┌──

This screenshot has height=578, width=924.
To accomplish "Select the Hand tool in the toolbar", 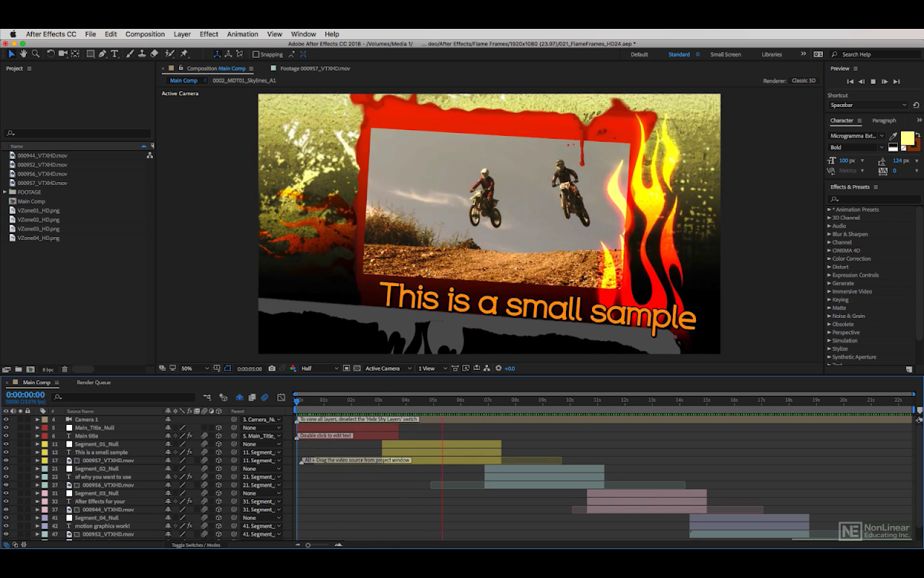I will (23, 54).
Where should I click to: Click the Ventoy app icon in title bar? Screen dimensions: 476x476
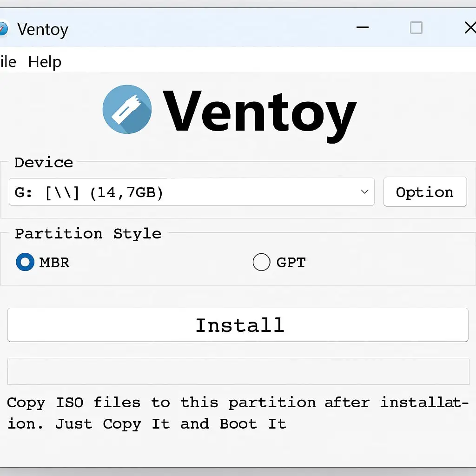[3, 28]

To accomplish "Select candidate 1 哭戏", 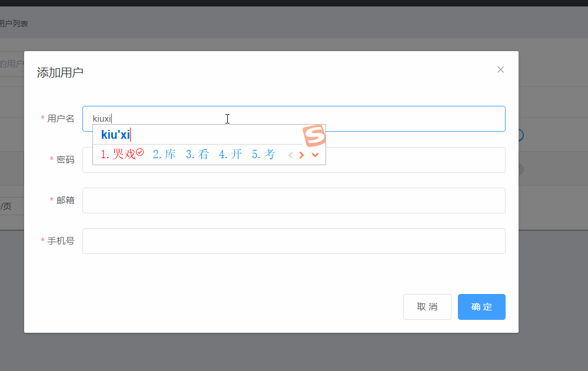I will 118,154.
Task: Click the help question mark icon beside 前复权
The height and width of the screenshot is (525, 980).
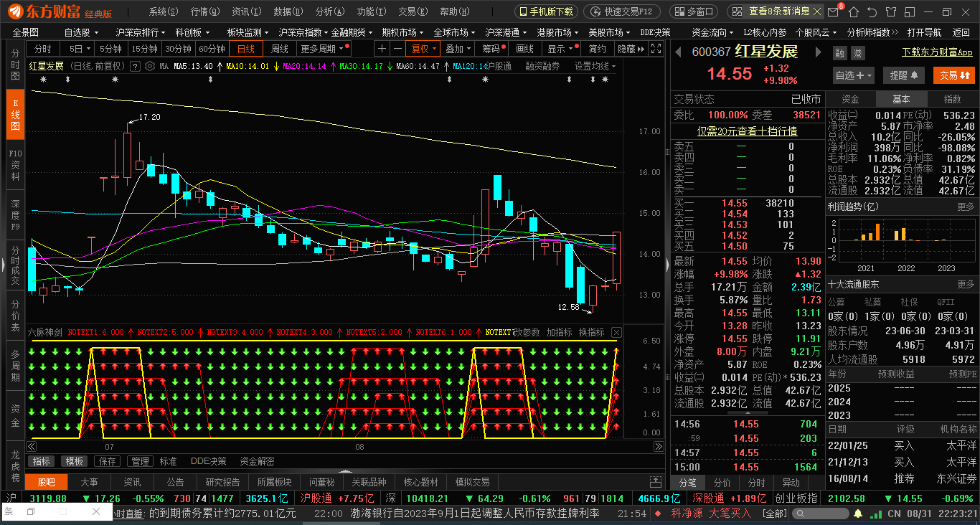Action: pyautogui.click(x=136, y=66)
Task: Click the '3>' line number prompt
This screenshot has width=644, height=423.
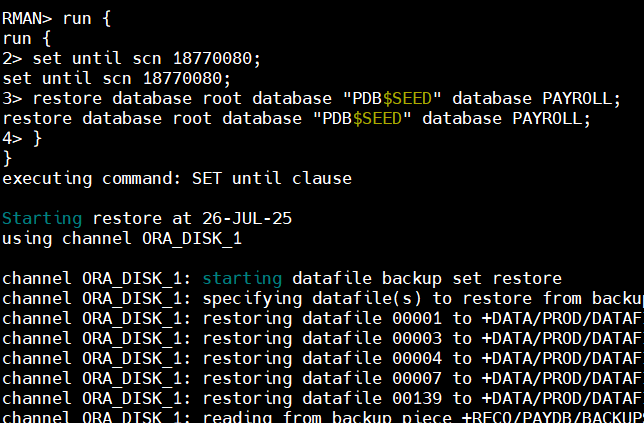Action: click(x=12, y=98)
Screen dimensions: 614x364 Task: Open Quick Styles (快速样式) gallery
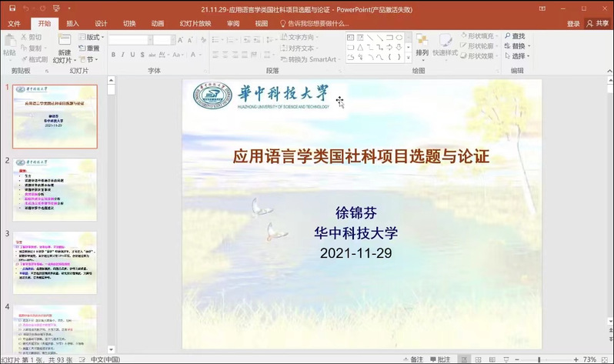pos(444,44)
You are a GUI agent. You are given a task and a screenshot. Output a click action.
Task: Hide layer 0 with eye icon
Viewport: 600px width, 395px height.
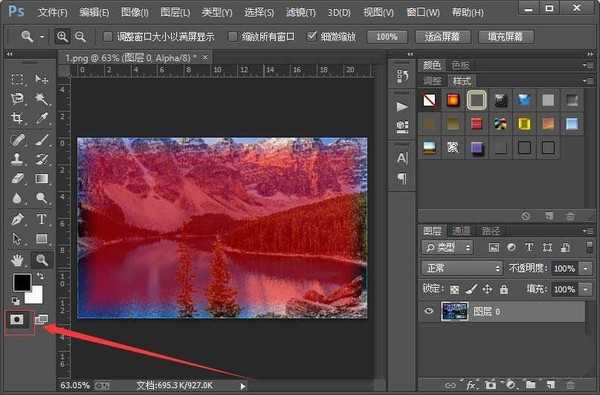(x=429, y=311)
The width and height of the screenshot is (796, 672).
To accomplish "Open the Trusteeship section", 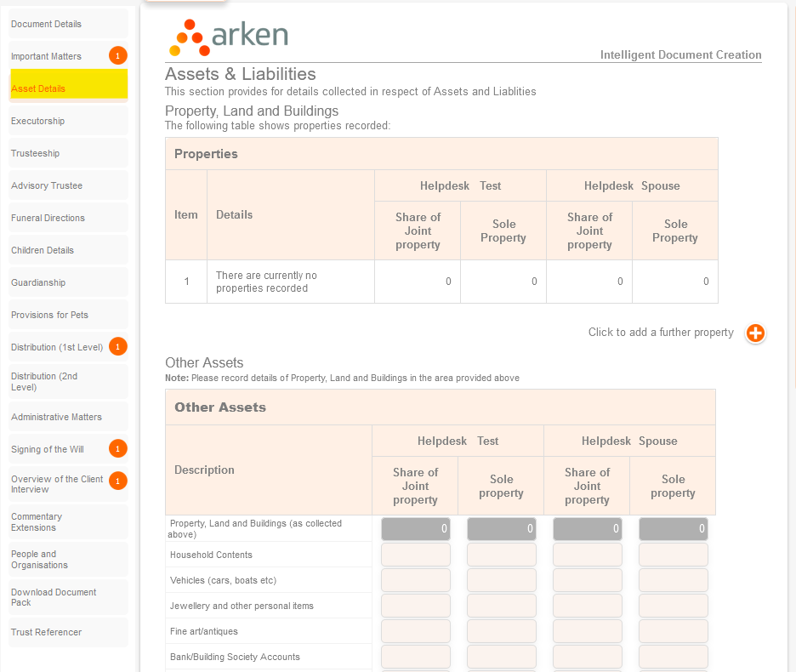I will point(35,153).
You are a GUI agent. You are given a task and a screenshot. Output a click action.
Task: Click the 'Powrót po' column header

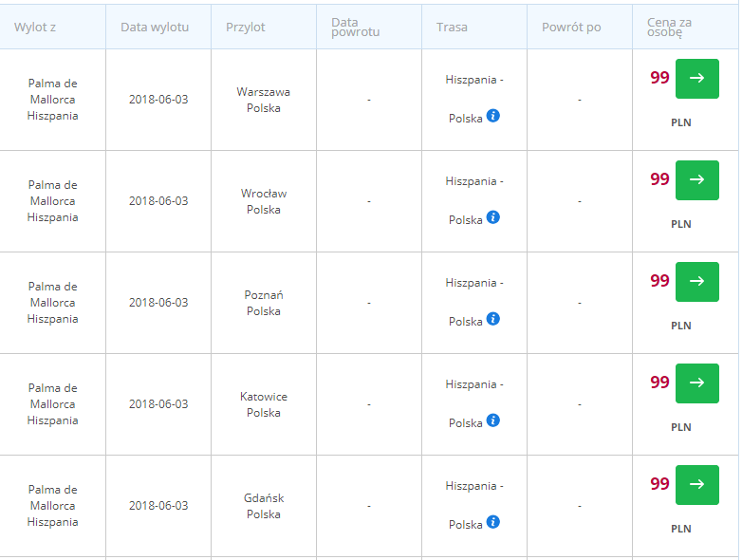(x=570, y=27)
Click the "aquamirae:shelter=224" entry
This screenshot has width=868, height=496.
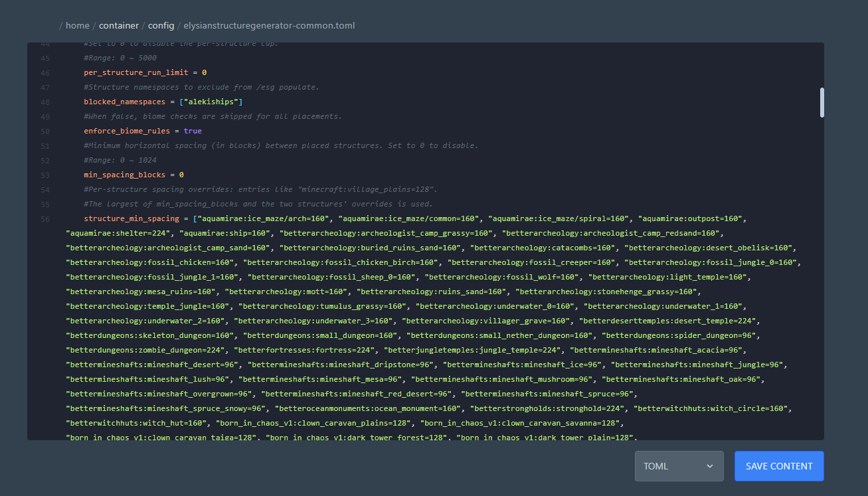(118, 233)
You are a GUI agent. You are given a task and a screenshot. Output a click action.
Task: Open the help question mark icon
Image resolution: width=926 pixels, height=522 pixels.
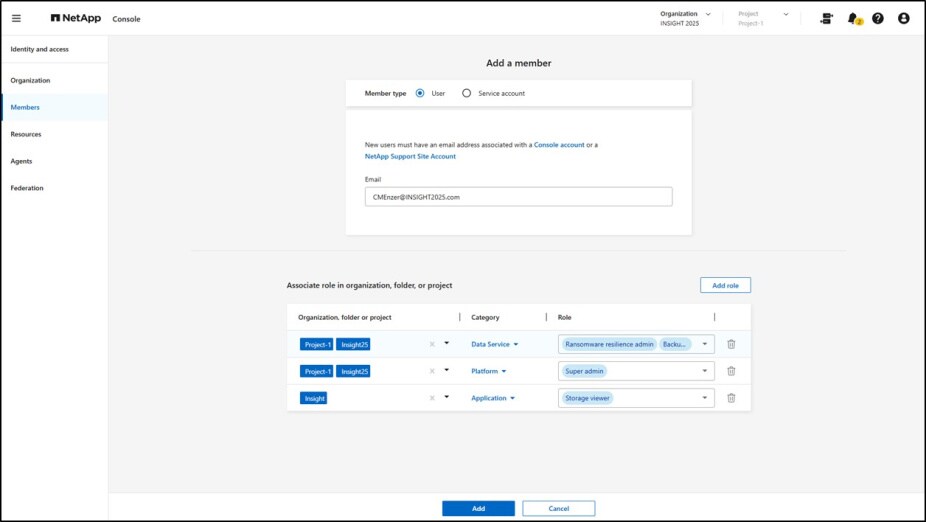878,18
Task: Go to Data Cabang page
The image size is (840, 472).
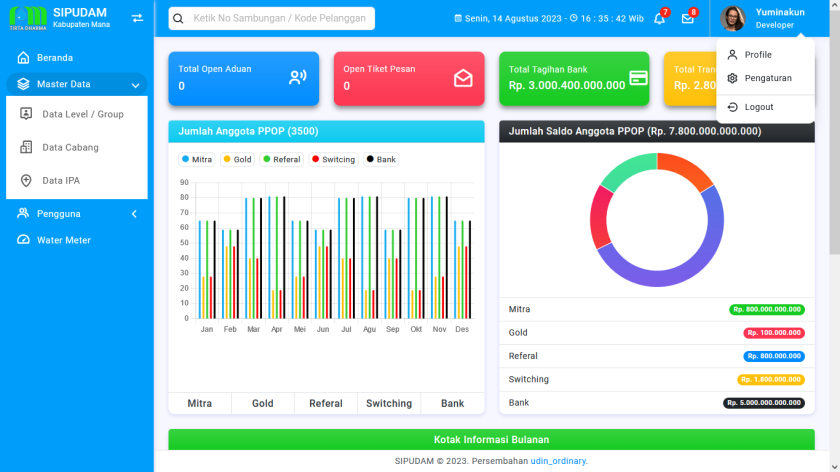Action: pos(70,147)
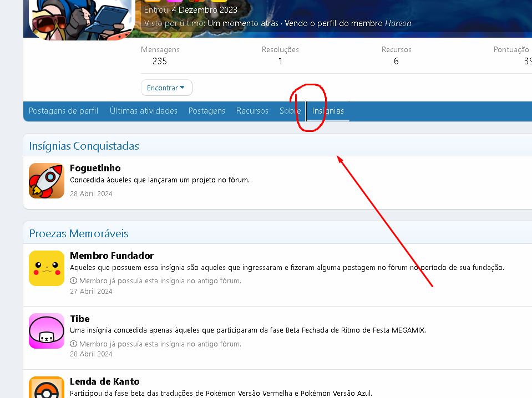
Task: Click the Membro Fundador badge title
Action: pos(112,256)
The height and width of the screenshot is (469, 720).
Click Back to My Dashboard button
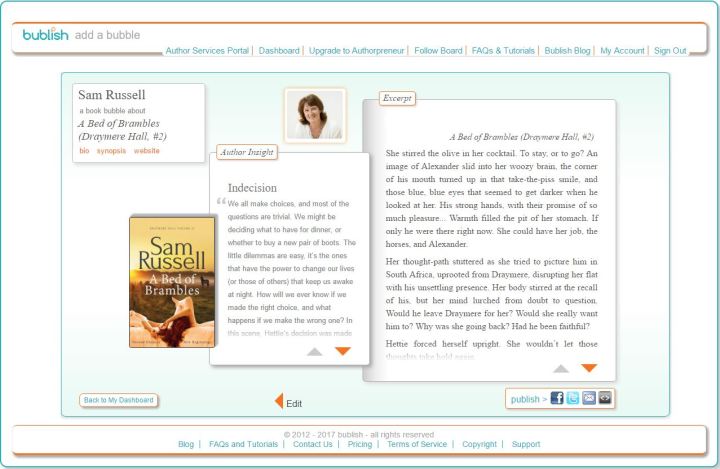click(x=118, y=400)
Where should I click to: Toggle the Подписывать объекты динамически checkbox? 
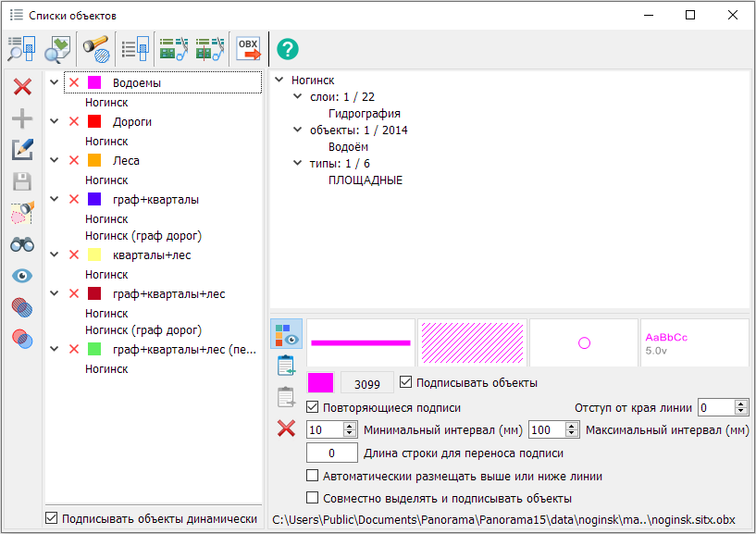coord(50,519)
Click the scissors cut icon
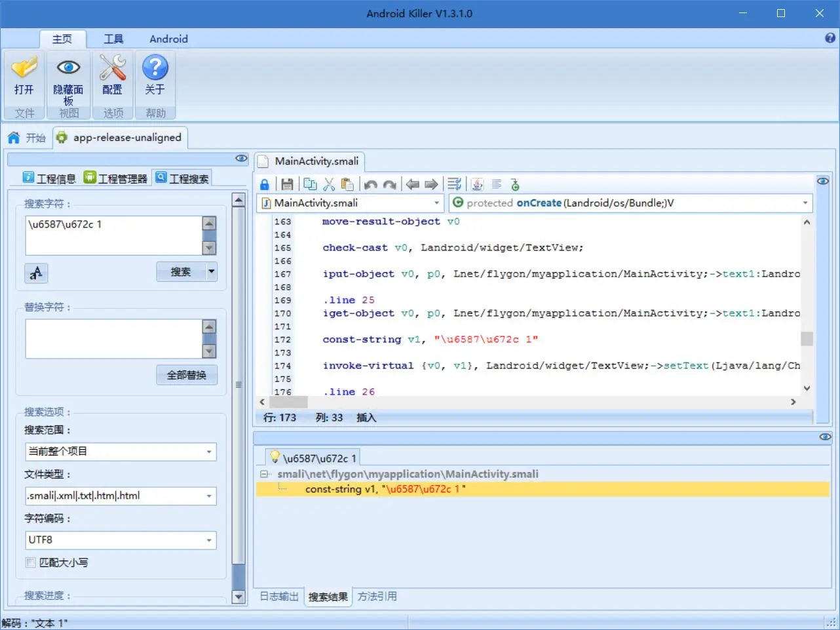The height and width of the screenshot is (630, 840). click(x=329, y=185)
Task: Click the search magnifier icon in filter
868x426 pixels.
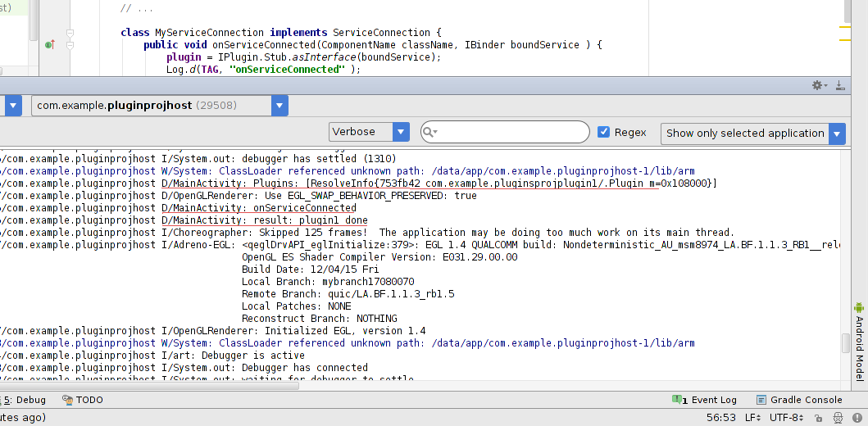Action: click(430, 132)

└──

▶ [To do] For each line in the data above that contains the string "mark", extract the line.

▶ [Answer for the task]
Task: Click the help question mark icon beside 前复权
Task: Open the help question mark icon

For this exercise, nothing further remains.